EXERCISE:
Go through the entries below and work out how many lines include "will". Answer with the number only.

DATA FOR THE TASK:
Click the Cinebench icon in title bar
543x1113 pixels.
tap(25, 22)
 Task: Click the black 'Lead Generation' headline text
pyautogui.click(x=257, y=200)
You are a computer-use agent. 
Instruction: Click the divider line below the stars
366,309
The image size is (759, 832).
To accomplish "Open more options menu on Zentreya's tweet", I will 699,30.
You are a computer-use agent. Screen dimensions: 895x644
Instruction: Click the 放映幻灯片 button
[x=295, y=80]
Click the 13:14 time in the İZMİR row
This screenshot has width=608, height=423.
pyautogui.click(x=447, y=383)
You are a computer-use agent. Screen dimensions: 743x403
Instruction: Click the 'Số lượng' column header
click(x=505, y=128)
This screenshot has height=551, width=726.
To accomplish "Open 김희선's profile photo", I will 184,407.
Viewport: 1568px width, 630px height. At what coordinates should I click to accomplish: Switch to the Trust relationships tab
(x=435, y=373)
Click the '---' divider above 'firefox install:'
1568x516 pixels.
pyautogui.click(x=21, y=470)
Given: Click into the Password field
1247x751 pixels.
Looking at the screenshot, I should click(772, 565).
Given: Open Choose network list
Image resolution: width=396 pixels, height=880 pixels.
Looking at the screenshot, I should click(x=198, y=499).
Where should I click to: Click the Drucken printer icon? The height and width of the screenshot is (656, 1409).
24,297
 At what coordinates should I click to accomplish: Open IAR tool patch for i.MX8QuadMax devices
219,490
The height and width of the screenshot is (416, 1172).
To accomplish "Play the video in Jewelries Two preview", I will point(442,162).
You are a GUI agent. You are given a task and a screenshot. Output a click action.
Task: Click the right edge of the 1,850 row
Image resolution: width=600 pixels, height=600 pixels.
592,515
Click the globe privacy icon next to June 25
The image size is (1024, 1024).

RESULT BELOW:
3